• [Task to complete]
Set down the records again. Every word and mark must match exactly.

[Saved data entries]
********************

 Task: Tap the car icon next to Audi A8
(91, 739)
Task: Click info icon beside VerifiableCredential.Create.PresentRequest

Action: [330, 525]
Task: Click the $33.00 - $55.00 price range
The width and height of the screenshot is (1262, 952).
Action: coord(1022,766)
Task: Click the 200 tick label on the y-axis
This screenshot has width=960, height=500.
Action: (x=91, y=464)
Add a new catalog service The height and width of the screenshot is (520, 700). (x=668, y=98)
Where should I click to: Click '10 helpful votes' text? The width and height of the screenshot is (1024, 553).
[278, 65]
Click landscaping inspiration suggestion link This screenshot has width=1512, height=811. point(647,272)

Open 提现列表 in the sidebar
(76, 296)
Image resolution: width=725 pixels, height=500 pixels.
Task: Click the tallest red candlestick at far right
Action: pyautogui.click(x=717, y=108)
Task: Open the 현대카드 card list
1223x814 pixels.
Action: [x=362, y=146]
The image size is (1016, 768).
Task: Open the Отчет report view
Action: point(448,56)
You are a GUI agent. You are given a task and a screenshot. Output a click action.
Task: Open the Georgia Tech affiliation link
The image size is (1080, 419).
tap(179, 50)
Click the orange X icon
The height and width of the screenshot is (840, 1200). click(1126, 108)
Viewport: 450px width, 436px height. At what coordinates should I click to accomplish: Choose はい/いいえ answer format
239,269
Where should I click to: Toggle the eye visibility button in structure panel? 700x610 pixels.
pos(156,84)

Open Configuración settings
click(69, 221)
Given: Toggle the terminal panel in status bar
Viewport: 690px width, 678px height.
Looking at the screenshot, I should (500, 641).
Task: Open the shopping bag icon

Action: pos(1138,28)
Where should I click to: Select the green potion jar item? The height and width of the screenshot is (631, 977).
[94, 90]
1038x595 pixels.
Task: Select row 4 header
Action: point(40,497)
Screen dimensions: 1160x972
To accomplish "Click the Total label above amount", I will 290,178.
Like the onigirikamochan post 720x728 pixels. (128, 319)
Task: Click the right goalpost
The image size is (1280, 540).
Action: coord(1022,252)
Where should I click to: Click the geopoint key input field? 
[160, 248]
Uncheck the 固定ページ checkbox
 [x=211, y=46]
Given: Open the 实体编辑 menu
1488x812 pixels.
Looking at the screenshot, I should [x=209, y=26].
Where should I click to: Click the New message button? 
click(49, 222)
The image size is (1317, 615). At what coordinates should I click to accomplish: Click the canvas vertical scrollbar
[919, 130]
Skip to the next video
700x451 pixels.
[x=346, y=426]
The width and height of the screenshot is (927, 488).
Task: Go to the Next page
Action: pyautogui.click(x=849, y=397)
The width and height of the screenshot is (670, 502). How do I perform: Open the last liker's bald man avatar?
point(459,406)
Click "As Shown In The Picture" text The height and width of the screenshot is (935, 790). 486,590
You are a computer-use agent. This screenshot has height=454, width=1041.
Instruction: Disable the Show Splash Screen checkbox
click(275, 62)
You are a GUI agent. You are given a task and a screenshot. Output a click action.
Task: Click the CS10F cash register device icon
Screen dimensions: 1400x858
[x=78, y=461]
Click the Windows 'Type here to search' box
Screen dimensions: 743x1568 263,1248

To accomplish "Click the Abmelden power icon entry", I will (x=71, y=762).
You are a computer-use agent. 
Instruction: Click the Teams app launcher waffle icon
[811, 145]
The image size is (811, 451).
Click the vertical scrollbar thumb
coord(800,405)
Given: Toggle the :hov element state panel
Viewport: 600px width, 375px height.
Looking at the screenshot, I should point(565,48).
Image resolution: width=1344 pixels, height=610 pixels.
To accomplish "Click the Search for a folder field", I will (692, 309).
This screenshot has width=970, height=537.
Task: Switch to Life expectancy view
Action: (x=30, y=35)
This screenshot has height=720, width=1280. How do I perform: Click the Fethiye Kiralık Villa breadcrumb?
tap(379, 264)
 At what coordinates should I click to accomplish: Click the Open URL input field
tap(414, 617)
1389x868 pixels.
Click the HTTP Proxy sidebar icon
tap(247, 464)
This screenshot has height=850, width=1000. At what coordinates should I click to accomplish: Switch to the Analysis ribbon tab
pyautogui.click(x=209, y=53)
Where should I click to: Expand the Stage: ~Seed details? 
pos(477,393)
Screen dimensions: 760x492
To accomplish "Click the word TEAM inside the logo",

********************

• [Expected answer]
 Task: Tap the car icon next to Audi A8
(91, 739)
Task: Click info icon beside VerifiableCredential.Create.PresentRequest

Action: [330, 525]
Task: Click the $33.00 - $55.00 price range
The width and height of the screenshot is (1262, 952).
Action: coord(1022,766)
Task: Click the 200 tick label on the y-axis
This screenshot has width=960, height=500.
Action: (x=91, y=464)
Add a new catalog service The height and width of the screenshot is (520, 700). (x=668, y=98)
Where should I click to: Click '10 helpful votes' text? The width and height of the screenshot is (1024, 553).
[278, 65]
Click landscaping inspiration suggestion link This screenshot has width=1512, height=811. point(647,272)

Open 提现列表 in the sidebar
(76, 296)
Image resolution: width=725 pixels, height=500 pixels.
Task: Click the tallest red candlestick at far right
Action: pyautogui.click(x=717, y=108)
Task: Open the 현대카드 card list
1223x814 pixels.
Action: [x=362, y=146]
The image size is (1016, 768).
Task: Open the Отчет report view
Action: point(448,56)
You are a GUI agent. You are given a task and a screenshot. Output a click action.
Task: Open the Georgia Tech affiliation link
The image size is (1080, 419).
tap(179, 50)
Click the orange X icon
The height and width of the screenshot is (840, 1200). click(1126, 108)
Viewport: 450px width, 436px height. At what coordinates should I click to accomplish: Choose はい/いいえ answer format
239,269
Where should I click to: Toggle the eye visibility button in structure panel? 700x610 pixels.
pos(156,84)

Open Configuración settings
click(69, 221)
Given: Toggle the terminal panel in status bar
Viewport: 690px width, 678px height.
Looking at the screenshot, I should (500, 641).
Task: Open the shopping bag icon

Action: pos(1138,28)
Where should I click to: Select the green potion jar item? The height and width of the screenshot is (631, 977).
[94, 90]
1038x595 pixels.
Task: Select row 4 header
Action: point(40,497)
Screen dimensions: 1160x972
To accomplish "Click the Total label above amount", I will 290,178.
Like the onigirikamochan post 720x728 pixels. (128, 319)
Task: Click the right goalpost
The image size is (1280, 540).
Action: coord(1022,252)
Where should I click to: Click the geopoint key input field? 
[160, 248]
Uncheck the 固定ページ checkbox
 [x=211, y=46]
Given: Open the 实体编辑 menu
1488x812 pixels.
Looking at the screenshot, I should [x=209, y=26].
Where should I click to: Click the New message button? 
click(49, 222)
The image size is (1317, 615). At what coordinates should I click to accomplish: Click the canvas vertical scrollbar
[919, 130]
Skip to the next video
700x451 pixels.
[x=346, y=426]
The width and height of the screenshot is (927, 488).
Task: Go to the Next page
Action: pyautogui.click(x=849, y=397)
The width and height of the screenshot is (670, 502). How do I perform: Open the last liker's bald man avatar?
point(459,406)
Click "As Shown In The Picture" text The height and width of the screenshot is (935, 790). 486,590
You are a computer-use agent. This screenshot has height=454, width=1041.
Instruction: Disable the Show Splash Screen checkbox
click(275, 62)
You are a GUI agent. You are given a task and a screenshot. Output a click action.
Task: Click the CS10F cash register device icon
Screen dimensions: 1400x858
[x=78, y=461]
Click the Windows 'Type here to search' box
Screen dimensions: 743x1568 263,1248

To accomplish "Click the Abmelden power icon entry", I will (x=71, y=762).
You are a computer-use agent. 
Instruction: Click the Teams app launcher waffle icon
[811, 145]
The image size is (811, 451).
Click the vertical scrollbar thumb
coord(800,405)
Given: Toggle the :hov element state panel
Viewport: 600px width, 375px height.
Looking at the screenshot, I should point(565,48).
Image resolution: width=1344 pixels, height=610 pixels.
To accomplish "Click the Search for a folder field", I will (692, 309).
This screenshot has width=970, height=537.
Task: Switch to Life expectancy view
Action: (x=30, y=35)
This screenshot has height=720, width=1280. How do I perform: Click the Fethiye Kiralık Villa breadcrumb?
tap(379, 264)
 At what coordinates should I click to accomplish: Click the Open URL input field
tap(414, 617)
1389x868 pixels.
Click the HTTP Proxy sidebar icon
tap(247, 464)
This screenshot has height=850, width=1000. At what coordinates should I click to accomplish: Switch to the Analysis ribbon tab
pyautogui.click(x=209, y=53)
Where should I click to: Expand the Stage: ~Seed details? 
pos(477,393)
Screen dimensions: 760x492
To accomplish "Click the word TEAM inside the logo",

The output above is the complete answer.